The statesmen, and almost all men they are, call him “Peacemaker,” Charismatic,” ” Shrewd,”“Loved Elder Statesman“a “Big Man with a Big Heart.”
And a big, venomous voice . So many hearts long ago stopped beating in the conflagration of petrol bombs. More pump blood still through weary veins of bodies mutilated by the Troubles. And watch those impassive, static hearts maimed with the words bellowed long ago to a believing mind, passed down to child, then to the grandchild, growing in the quartered streets still looking for the halcyon days long promised…
True, better that the thunder of his voice ceased its eternal shaming, vicious speech. True, that voice awakened the righteous that those condemned at dawn for faith or color or choice of loving partner could be freed from hate and vitriol come sundown should the zealots by mere happenstance decree some new prey more worthy of pursuit. True, a hand stretched out in peace, however late, no longer fells or wounds those in its path.
But Never, Never, Never call that man a peacemaker.
The disembodied voice proclaims the virtue of another star who discarded life like one more piece of outdated bling, not sparkling with sufficient dazzle when moonlight reached the designated spot at the appointed time in the summer sky.
The car chugs through that part of town still smelling of the bacon fried on the greasy grill this morning, holding tight to the beer and vomit chucked upon the stairs last night or was it possibly the night before?
Its crowded corridors echo the voice of that man who professed cleansing light into these streets .

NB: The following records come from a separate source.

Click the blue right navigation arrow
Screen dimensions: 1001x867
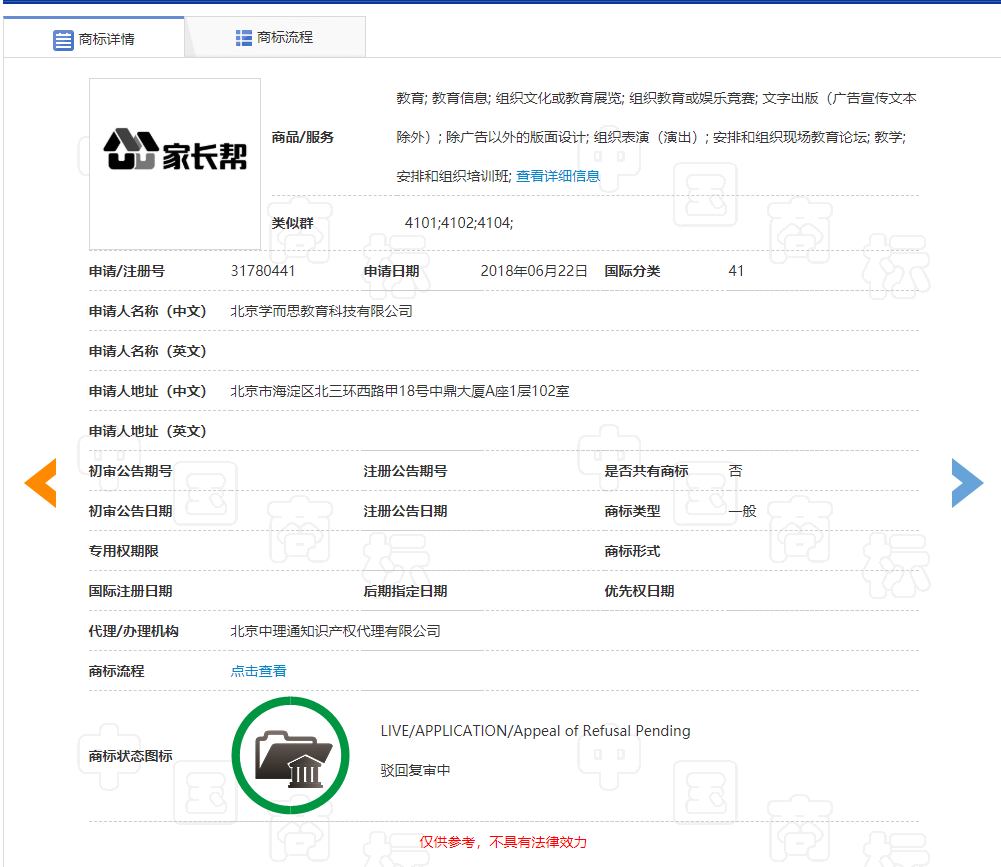(x=967, y=483)
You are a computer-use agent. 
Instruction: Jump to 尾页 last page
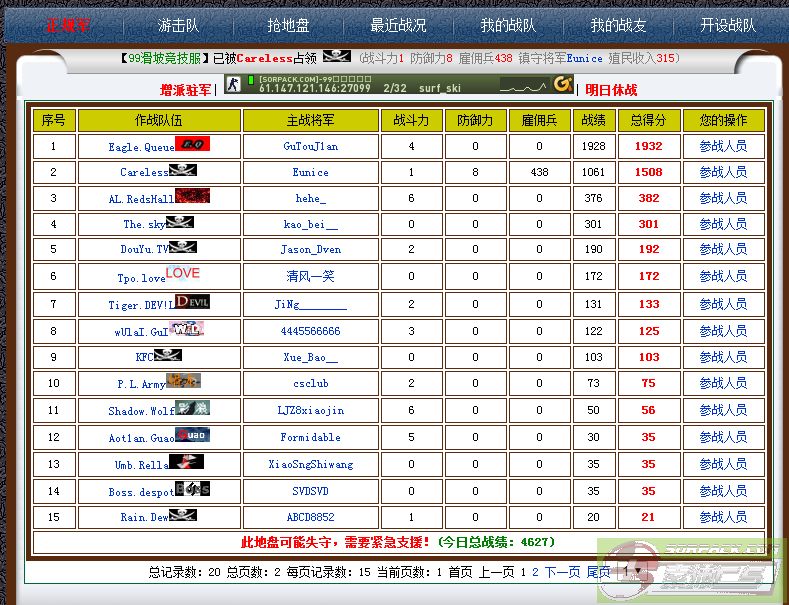[598, 572]
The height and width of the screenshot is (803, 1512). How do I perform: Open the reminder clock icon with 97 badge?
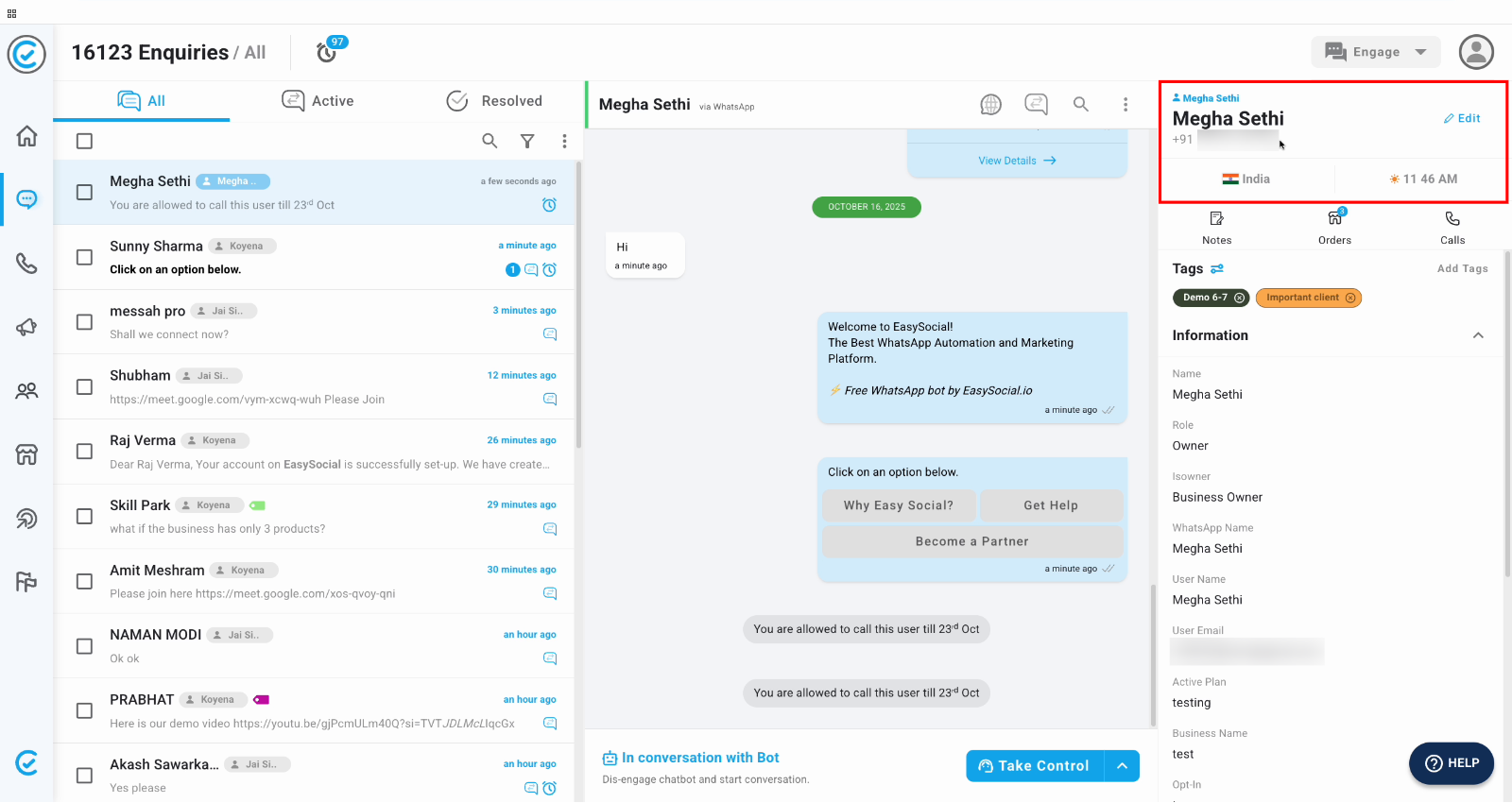(x=327, y=52)
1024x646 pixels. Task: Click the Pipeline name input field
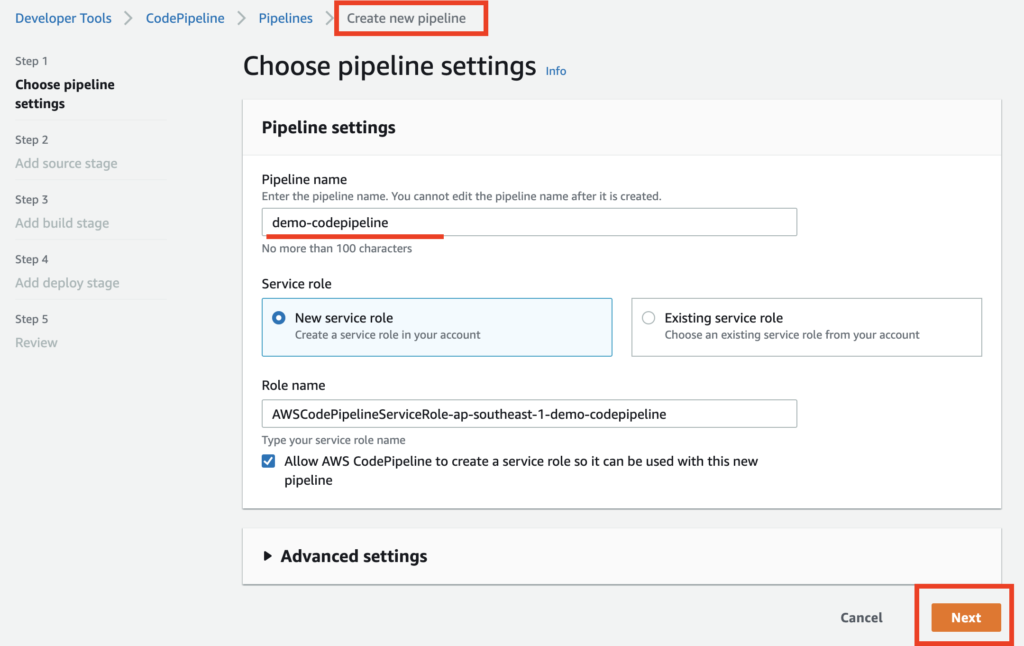[529, 222]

(did he promise? or did we believe? did he assure? or did we just imagine?)
From his unholy pulpit, without audacity, he blesses now –
not the life of the teen shot down by the law-man with a gun,
but the suicide ringed with riches but living with despair.
And in these sweltering houses, in the thermal shops, on these misty corners, the grocer and the barman and the mother and the unemployed:
they all listen, and they are puzzled – as though he now speaks a foreign tongue.

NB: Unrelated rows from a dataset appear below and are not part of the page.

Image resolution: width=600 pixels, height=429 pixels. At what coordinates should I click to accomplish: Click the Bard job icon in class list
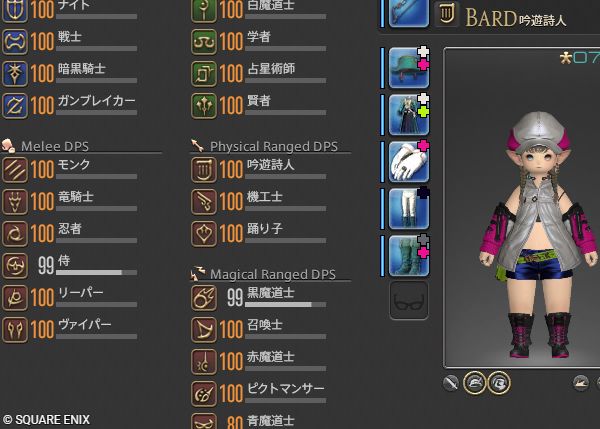(x=204, y=170)
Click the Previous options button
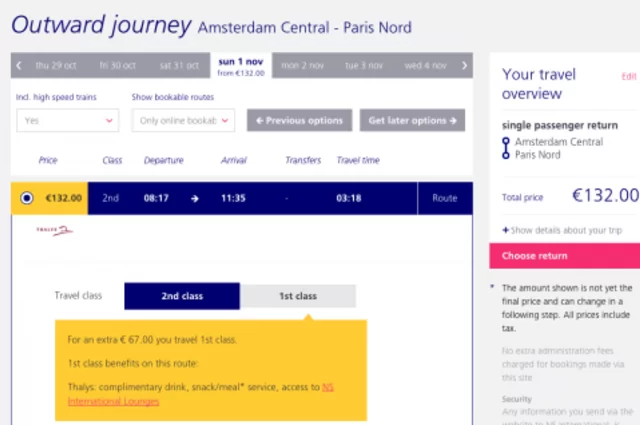The image size is (640, 425). tap(299, 120)
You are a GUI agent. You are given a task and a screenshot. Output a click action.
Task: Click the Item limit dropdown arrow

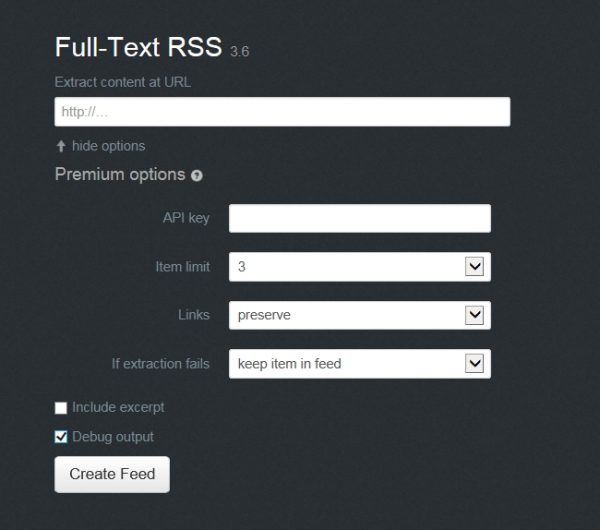[475, 267]
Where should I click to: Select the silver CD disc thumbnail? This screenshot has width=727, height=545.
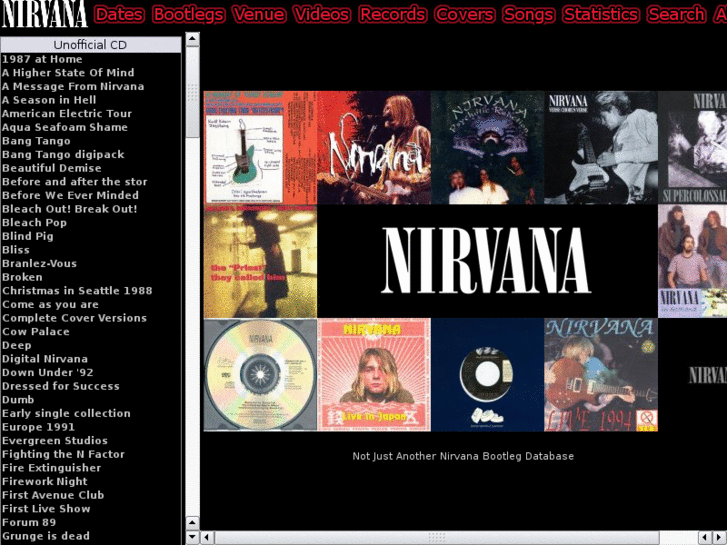[x=260, y=375]
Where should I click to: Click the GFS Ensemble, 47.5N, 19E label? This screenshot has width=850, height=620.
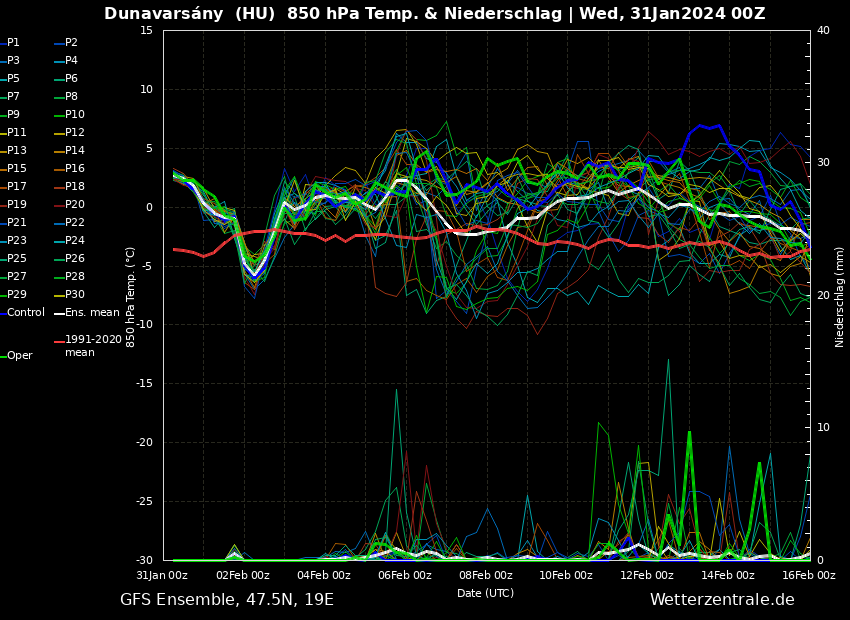[x=227, y=600]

The unarmed teen disobeyed police orders. Ten bullets showered round him as he died on the street in mid america in light of day!
The suicide broke the same laws for which the grocer’s son and the barman’s brothers and many husbands endured dark prisons and forfeited paths to riches the star has thrown away.

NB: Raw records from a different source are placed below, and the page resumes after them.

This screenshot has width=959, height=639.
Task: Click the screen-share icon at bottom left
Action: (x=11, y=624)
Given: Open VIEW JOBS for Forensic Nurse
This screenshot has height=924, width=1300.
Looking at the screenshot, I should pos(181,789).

To live with darkness, to live with sorrow, to live with challenge. Life exacts authenticity, endurance.
That we can embrace each light, remaining buoyant until each evening is mere fiction dressed up, displayed and peddled as precious precept: a dream, a mantra, a sharpster’s slogan until it collapses – sodden, sad, shaming, like the suicide or broken promise of champions bygone.